### Exercise:
"will" is the word to look for; copy each line of the listing where it occurs.
.....
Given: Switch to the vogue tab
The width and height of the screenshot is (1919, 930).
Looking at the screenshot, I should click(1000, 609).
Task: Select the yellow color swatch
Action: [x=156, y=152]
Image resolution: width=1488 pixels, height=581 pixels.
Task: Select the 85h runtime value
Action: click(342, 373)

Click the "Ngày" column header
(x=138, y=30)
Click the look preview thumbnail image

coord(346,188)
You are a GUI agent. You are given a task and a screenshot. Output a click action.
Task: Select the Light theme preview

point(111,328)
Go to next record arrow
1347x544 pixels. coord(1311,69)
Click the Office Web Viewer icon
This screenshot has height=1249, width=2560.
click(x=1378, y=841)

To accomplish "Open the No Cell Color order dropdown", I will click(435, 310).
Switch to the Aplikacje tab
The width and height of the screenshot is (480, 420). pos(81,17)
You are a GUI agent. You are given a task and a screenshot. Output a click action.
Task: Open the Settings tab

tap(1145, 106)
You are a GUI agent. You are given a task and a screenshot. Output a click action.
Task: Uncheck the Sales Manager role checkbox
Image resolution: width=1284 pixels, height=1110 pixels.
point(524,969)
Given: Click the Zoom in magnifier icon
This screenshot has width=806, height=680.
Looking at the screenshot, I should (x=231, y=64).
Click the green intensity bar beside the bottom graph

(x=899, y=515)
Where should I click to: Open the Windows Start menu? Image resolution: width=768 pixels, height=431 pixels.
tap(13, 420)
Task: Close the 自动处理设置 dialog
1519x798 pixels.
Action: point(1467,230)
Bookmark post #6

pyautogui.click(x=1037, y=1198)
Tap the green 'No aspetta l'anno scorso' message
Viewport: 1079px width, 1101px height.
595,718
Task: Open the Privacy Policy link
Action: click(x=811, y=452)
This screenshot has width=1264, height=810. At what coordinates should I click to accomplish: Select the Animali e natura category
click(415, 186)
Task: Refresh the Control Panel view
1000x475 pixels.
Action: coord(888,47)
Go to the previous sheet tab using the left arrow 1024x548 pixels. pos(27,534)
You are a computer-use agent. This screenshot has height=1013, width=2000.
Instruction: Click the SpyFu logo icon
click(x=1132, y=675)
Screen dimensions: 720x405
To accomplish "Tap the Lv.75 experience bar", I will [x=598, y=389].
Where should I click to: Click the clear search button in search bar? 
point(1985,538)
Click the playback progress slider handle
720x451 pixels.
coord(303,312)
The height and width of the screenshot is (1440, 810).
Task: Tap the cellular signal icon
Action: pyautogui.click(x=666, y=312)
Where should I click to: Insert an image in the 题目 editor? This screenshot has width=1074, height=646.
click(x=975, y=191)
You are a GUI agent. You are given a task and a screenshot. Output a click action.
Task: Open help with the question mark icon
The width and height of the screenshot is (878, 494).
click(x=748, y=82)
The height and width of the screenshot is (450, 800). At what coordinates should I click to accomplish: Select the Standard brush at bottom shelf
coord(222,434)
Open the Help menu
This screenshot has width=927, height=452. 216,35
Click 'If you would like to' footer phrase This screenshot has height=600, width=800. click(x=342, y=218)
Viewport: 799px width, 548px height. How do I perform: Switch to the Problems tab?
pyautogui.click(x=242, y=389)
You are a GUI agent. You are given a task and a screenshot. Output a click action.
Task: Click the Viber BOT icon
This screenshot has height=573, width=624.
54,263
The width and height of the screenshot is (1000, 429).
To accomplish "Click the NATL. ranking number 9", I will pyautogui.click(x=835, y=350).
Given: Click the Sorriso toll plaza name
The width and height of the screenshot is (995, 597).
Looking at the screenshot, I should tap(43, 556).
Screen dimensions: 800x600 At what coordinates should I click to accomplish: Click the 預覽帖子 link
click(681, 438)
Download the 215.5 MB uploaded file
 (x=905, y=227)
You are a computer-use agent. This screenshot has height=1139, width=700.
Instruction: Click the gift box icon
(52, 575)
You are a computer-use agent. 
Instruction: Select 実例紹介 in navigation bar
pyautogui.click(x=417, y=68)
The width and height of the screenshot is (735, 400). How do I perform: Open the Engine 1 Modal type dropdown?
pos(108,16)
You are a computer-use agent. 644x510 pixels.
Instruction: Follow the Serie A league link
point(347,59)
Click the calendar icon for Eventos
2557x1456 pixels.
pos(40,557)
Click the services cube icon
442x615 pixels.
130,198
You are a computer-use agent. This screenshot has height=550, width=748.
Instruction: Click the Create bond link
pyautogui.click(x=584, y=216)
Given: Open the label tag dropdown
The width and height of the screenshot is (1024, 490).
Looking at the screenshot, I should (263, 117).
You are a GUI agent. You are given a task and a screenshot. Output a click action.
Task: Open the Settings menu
.....
### Result for this exercise:
To accomplish "Open the No Cell Color order dropdown", I will click(435, 310).
To accomplish "Tap the Lv.75 experience bar", I will [x=598, y=389].
To accomplish "Click the NATL. ranking number 9", I will pyautogui.click(x=835, y=350).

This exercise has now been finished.